Collect all lines below with the string "computer".

━━━━━ Dataset extract ━━━━━

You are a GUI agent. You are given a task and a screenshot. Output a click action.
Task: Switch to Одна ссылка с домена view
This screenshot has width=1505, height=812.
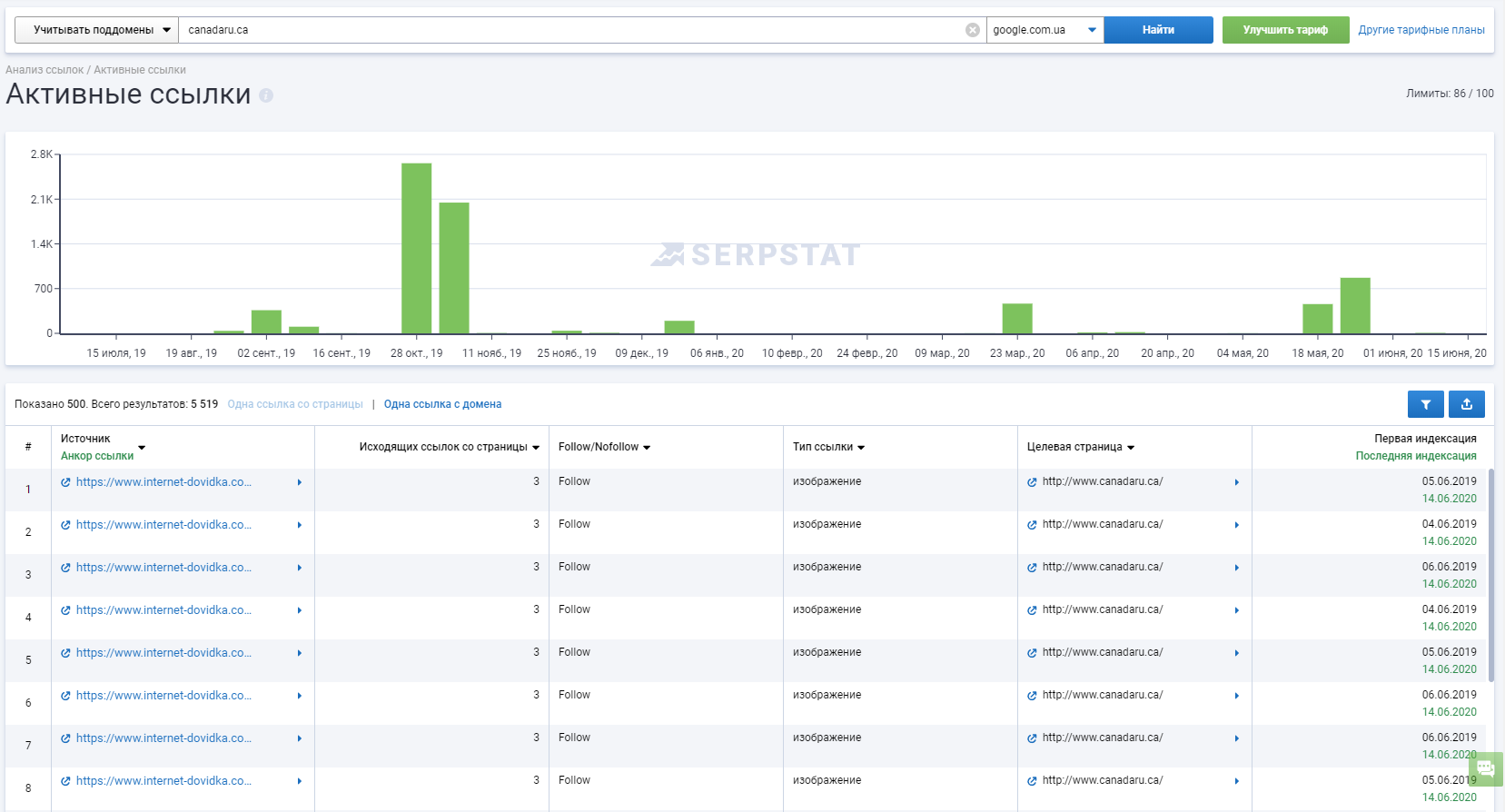coord(442,404)
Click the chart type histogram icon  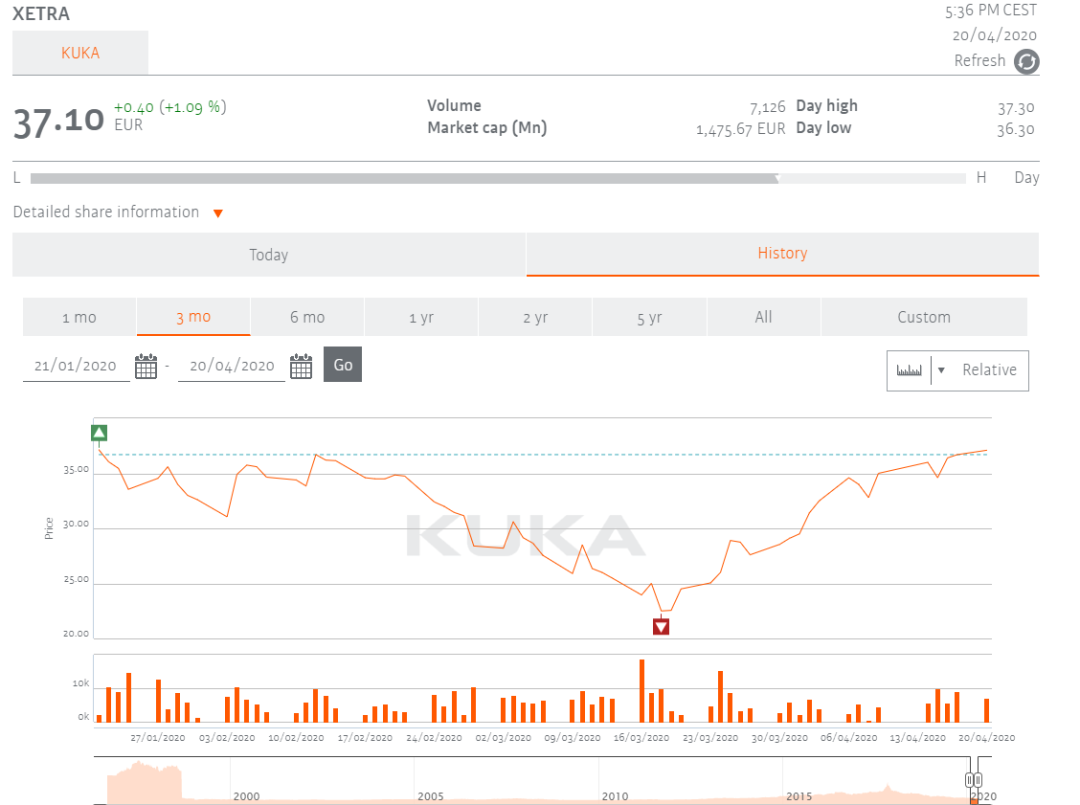[x=909, y=370]
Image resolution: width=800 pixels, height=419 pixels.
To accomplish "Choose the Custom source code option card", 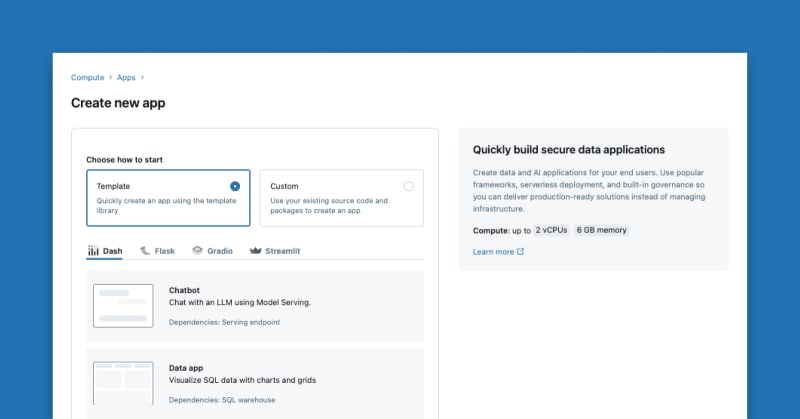I will (341, 198).
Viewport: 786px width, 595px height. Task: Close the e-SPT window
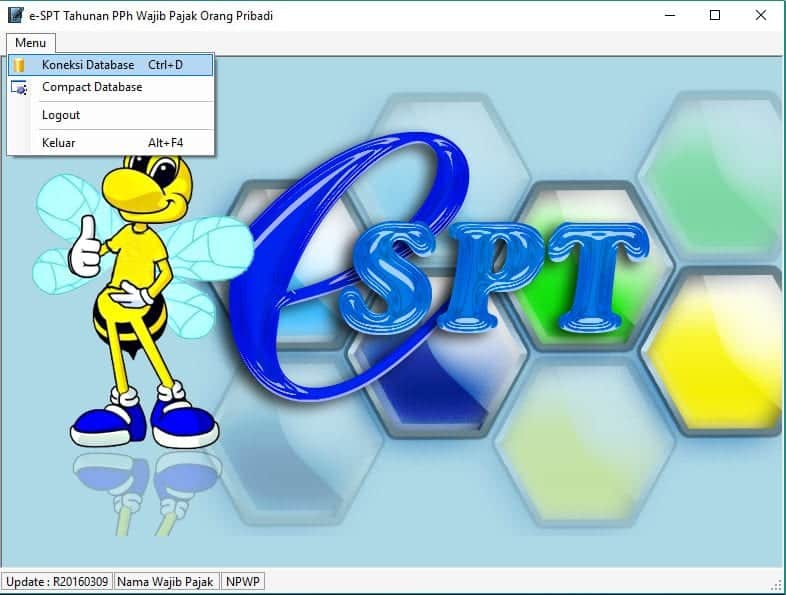pyautogui.click(x=761, y=16)
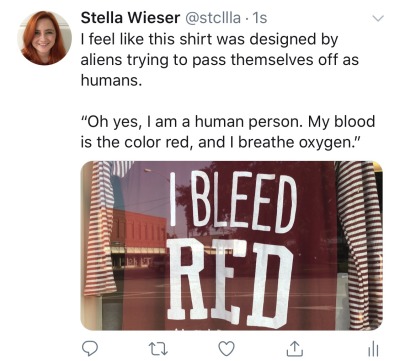The image size is (400, 361).
Task: View tweet activity bar chart icon
Action: [x=373, y=349]
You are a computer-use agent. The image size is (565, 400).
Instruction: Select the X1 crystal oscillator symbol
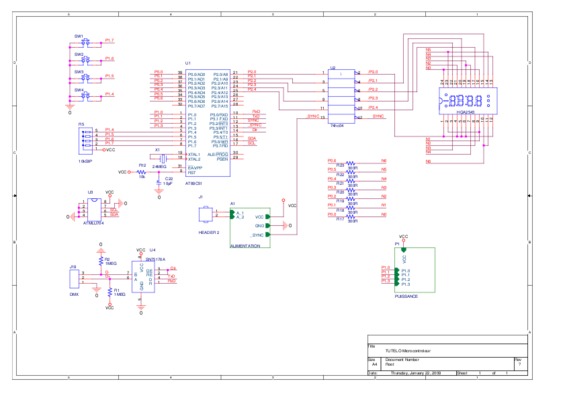pos(163,158)
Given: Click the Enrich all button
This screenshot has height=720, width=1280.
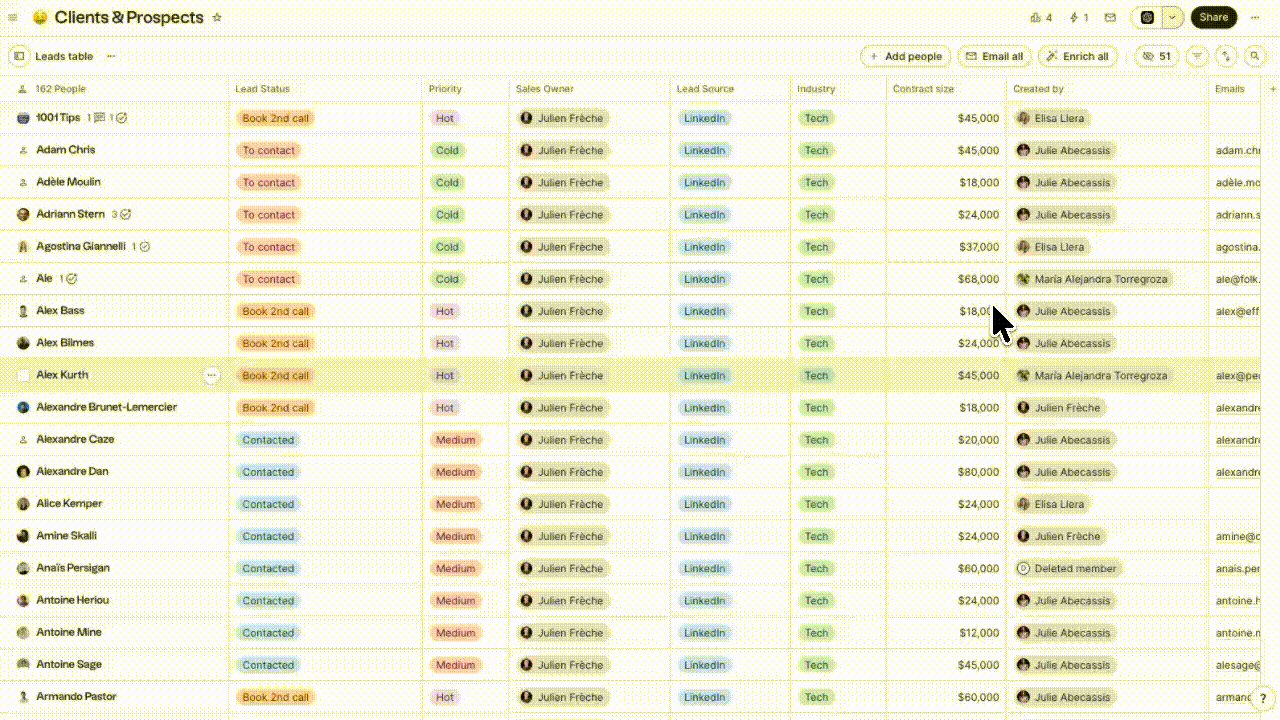Looking at the screenshot, I should point(1077,56).
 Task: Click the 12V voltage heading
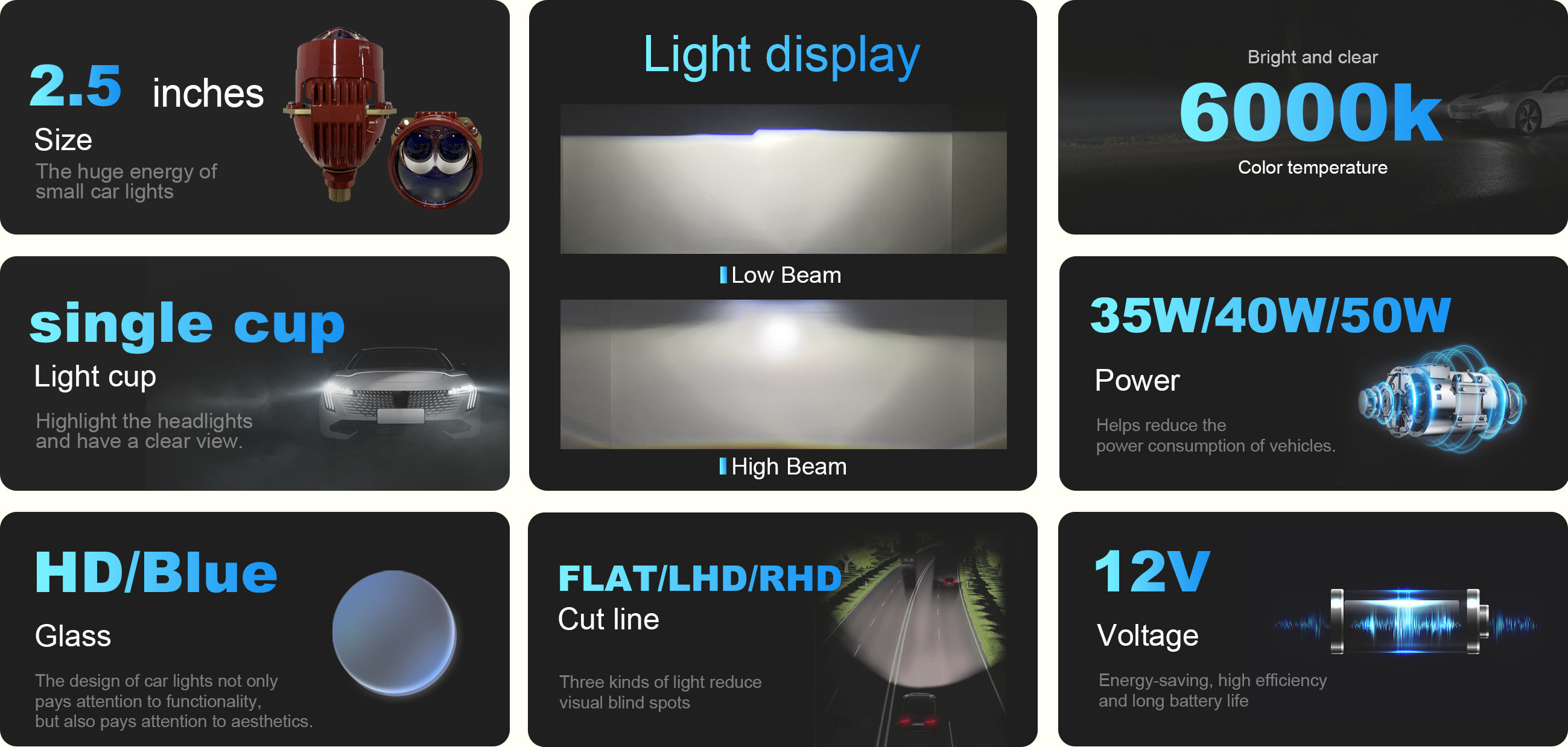coord(1152,571)
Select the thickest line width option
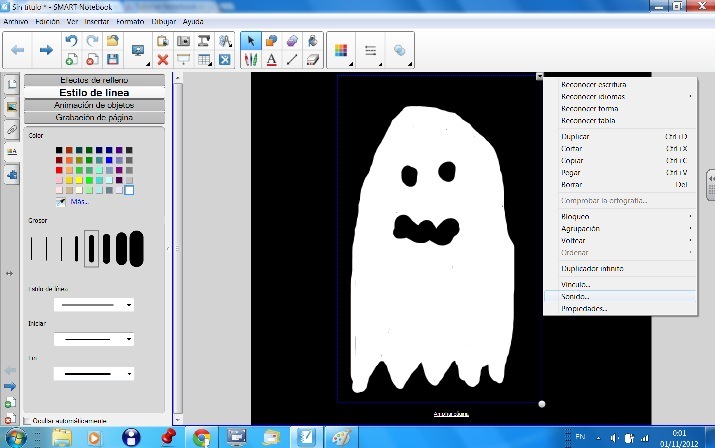This screenshot has width=715, height=448. click(136, 248)
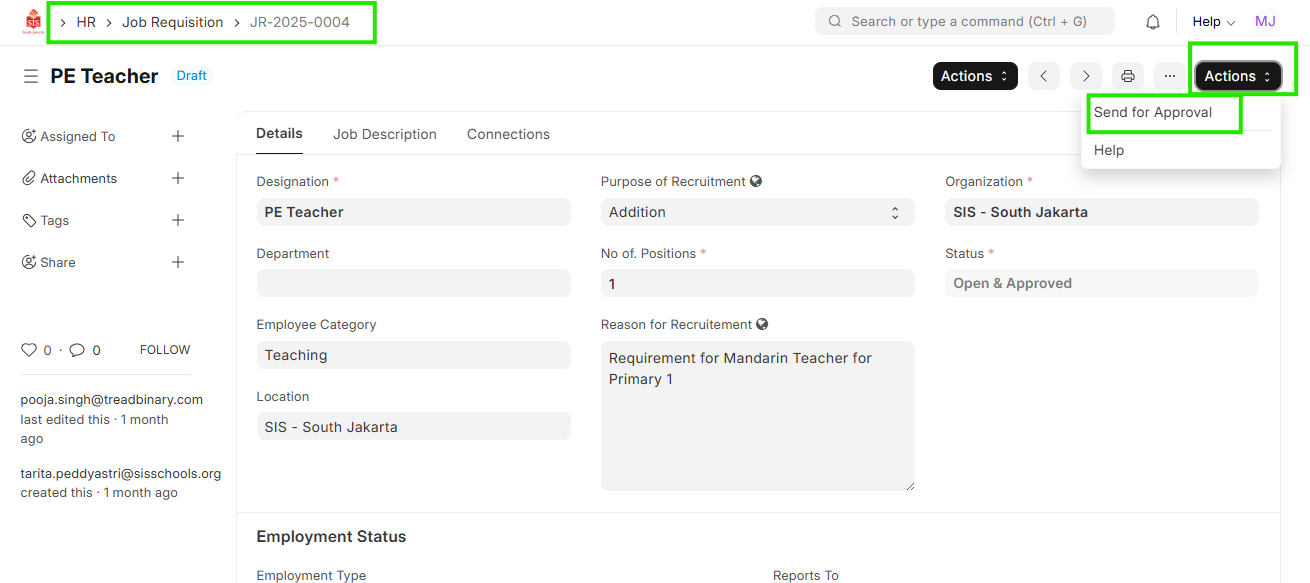Expand the Help dropdown in navbar
Viewport: 1310px width, 583px height.
pos(1213,22)
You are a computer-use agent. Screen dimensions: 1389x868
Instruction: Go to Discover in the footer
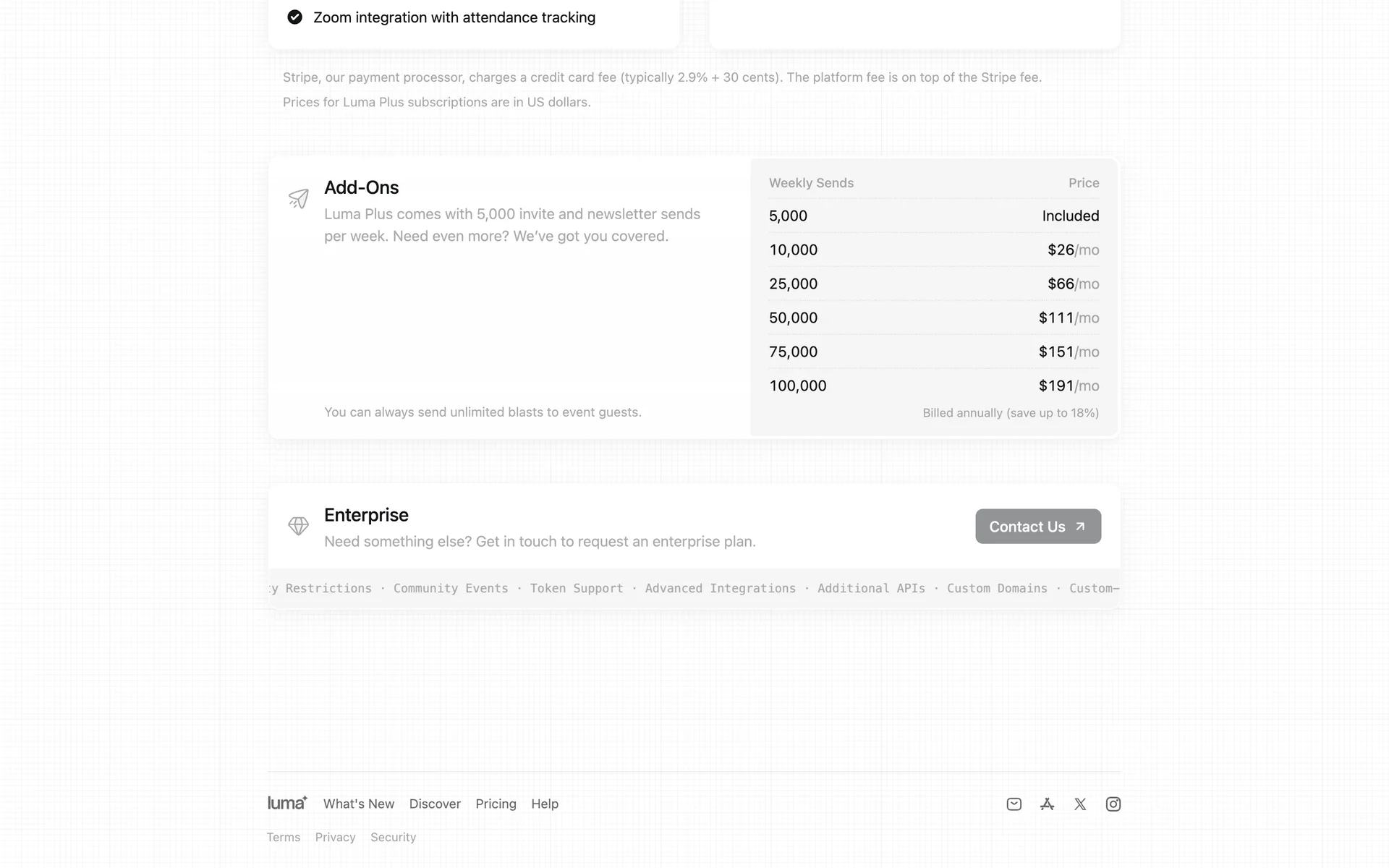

━━━━━

Result -
You are a computer-use agent. The image size is (565, 400).
You are a computer-use agent. Screen dimensions: 1389x868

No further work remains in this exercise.